Jika diamati dan di analisa maka penulis berpendapat bahwa kedudukan MUI dalam ketatanegaraan Indonesia sebenarnya adalah berada dalam elemen infra struktur ketatanegaraan, sebab MUI adalah organisasi alim ulama umat Islam yang mempunyai tugas dan fungsi untuk pemberdayaan masyarakat/umat Islam, artinya MUI adalah organisasi yang ada dalam masyarakat, dan bukan merupakan institusi milik negara atau merepresentasikan negara. Artinya pula, fatwa MUI bukanlah hukum negara yang mempunyai kedaulatan yang bisa dipaksakan bagi seluruh rakyat, fatwa MUI juga tidak mempunyai sanksi dan tidak harus ditaati oleh seluruh warga negara. Sebagai sebuah kekuatan sosial politik yang ada dalam infra struktur ketatanegaraan, Fatwa MUI hanya mengikat dan ditaati oleh komunitas umat Islam yang merasa mempunyai ikatan terhadap MUI itu sendiri. Artinya sebenarnya legalitas fatwa MUI pun tidak bisa dan mampu memaksa harus ditaati oleh seluruh umat Islam.

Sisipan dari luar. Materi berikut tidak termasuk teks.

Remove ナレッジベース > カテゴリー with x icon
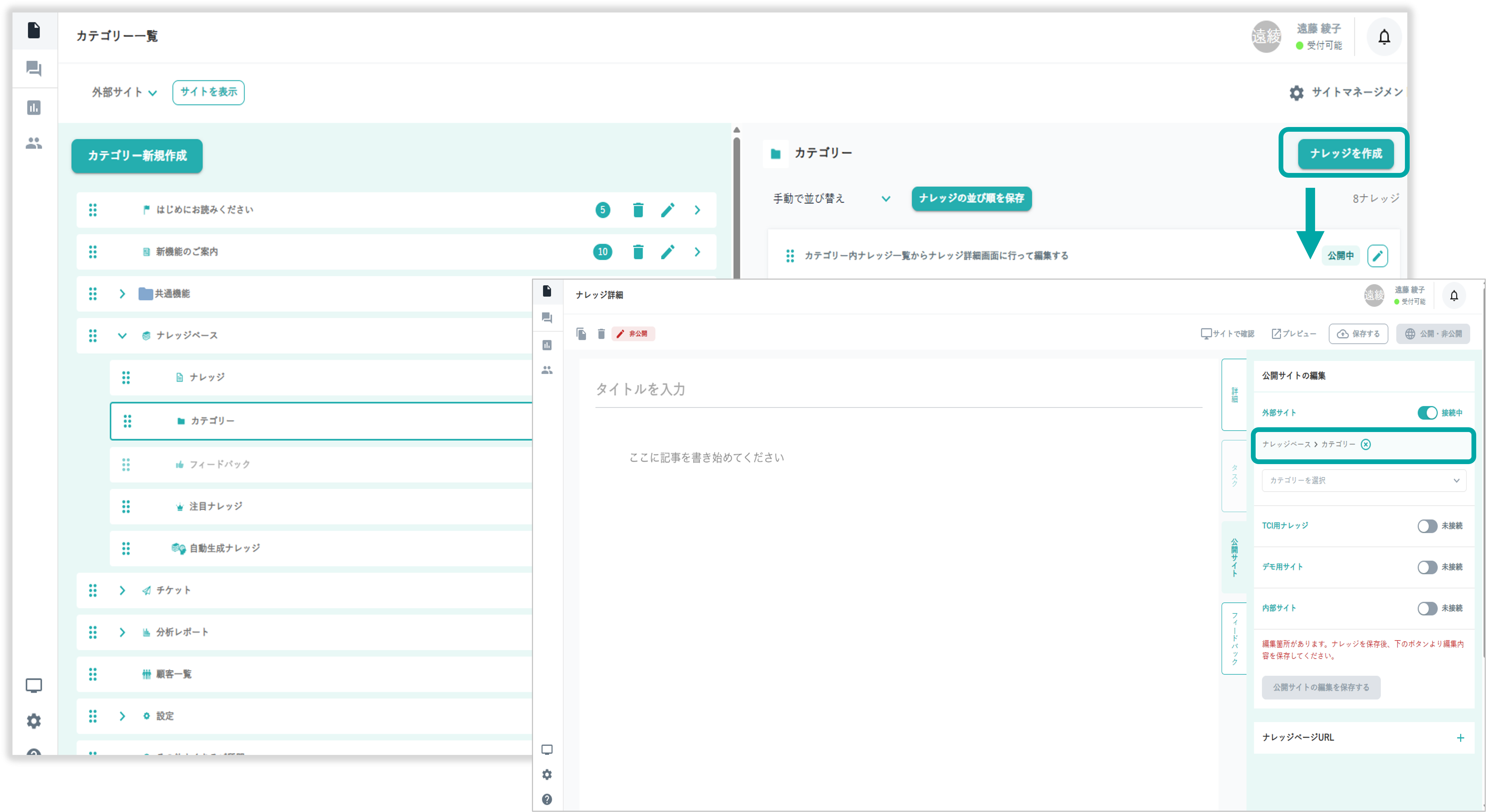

Fatwa sendiri pada hakikatnya tak lebih dari sebuah pendapat dan pemikiran belaka, dari individu ulama atau institusi keulamaan, yang boleh diikuti atau justru diabaikan sama sekali. Dalam membuat fatwa, harus ada beberapa metodologi yang harus dilalui, yaitu:
1. Fatwa tidak boleh taklid (mengikuti secara buta). Seorang ahli fatwa harus memenuhi syarat mujtahid dan syarat mujtahid dilarang mengikuti secara bulat mujtahid lain.
2. Fatwa tidak boleh melantur dari sikap hak asasi manusia yang diusung dalam Islam sejak awal. Hak tersebut yaitu antara lain hak untuk memeluk suatu agama dan mengikuti tafsir kelompok penafsir tertentu.
3. Kebenaran fatwa bersifat relatif sehingga selalu dimungkinkan untuk diubah seiring dengan perubahan ruang, waktu dan tradisi.
4. Fatwa harus didahului dengan riset dan pendeskripsian yang memadai tentang satu pokok soal termasuk mengajak berdiskusi pihak-pihak terkait tentang apa yang akan difatwakan.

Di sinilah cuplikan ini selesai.